Le texte examiné aujourd’hui à l’Assemblée est consensuel. Mais comment être sûr qu’il va être appliqué et suivi d’effet ?
Cela passe par la mobilisation de la représentation nationale, des professionnels et des associations. On va renforcer la formation et la sensibilisation des acteurs de santé, des acteurs sociaux et des médecins – souvent les premiers confidents des femmes victimes – via un amendement gouvernemental.

Le gouvernement s’engage-t-il à financer tous les dispositifs nécessaires à la bonne application de ces textes de loi ?
Mais c’est déjà le cas, via le financement d’associations, de 17 000 places consacrées aux femmes victimes de violence dans les centres d’hébergement, etc. Nous avons aussi mis en place des référents violences dans 31 départements pour coordonner l’accompagnement psychologique et social des victimes.
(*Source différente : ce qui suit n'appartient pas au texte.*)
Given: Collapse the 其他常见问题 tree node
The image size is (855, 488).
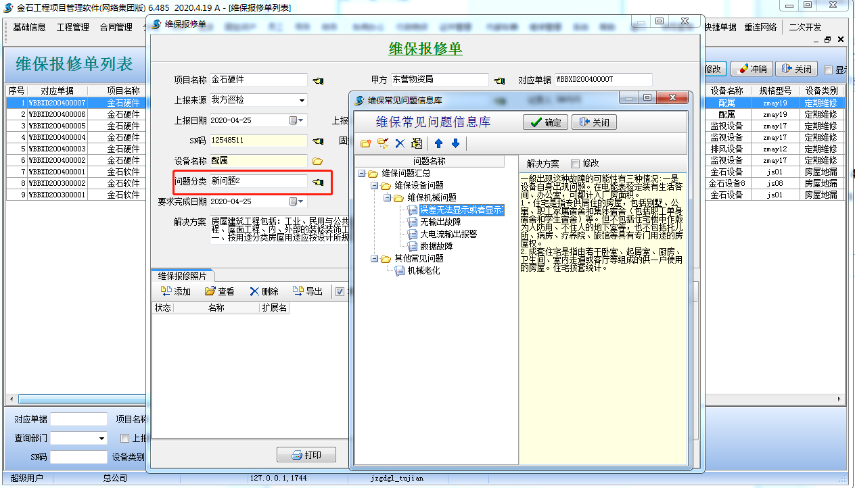Looking at the screenshot, I should pyautogui.click(x=375, y=259).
Le gouvernement s’est-il fixé des objectifs de résultat ?
Notre objectif est de faire reculer le taux de mortalité par les violences faites aux femmes. Sur le territoire national, 20% des crimes commis le sont sur les femmes dans le cadre des violences conjugales. Un tiers des 157 femmes mortes l’an dernier sous les coups de leur compagnon, soit 54, l’ont été alors que ce dernier faisait l’objet d’une mesure d’éloignement du domicile conjugal. On ne peut pas se contenter de la législation. Il faut un dispositif global d’accompagnement pour être plus performant.

Vous souhaitez introduire le bracelet électronique pour les conjoints violents…
Oui, via un amendement. Si la personne qui porte le bracelet entre dans un périmètre de 400 mètres autour de sa victime, le dispositif sonne et les forces de sécurité sont immédiatement alertées. L’arsenal législatif que nous proposons va aussi créer un délit de violences psychologiques tel que cela existe déjà dans le domaine du travail.

Comment faire la démonstration de ces violences ?
Il existe, pour que le juge puisse statuer sur le cas de violences psychologiques, tout un faisceau de preuves : témoignages, certificats médicaux et expertises médicales, SMS, enregistrement de messages téléphoniques, lettres… Sur les 80 000 appels passés chaque année au 3919, 17 000 font l’objet d’un traitement et 84% relèvent de la violence psychologique, qui est souvent accompagnées de violences physiques.

La France va-t-elle créer un observatoire national des violences faites aux femmes ?
Il existe déjà un Observatoire national de la délinquance, auquel on va dédier une mission sur les violences faites aux femmes. Un observatoire européen de ces violences va être créé sous la présidence espagnole de l’UE.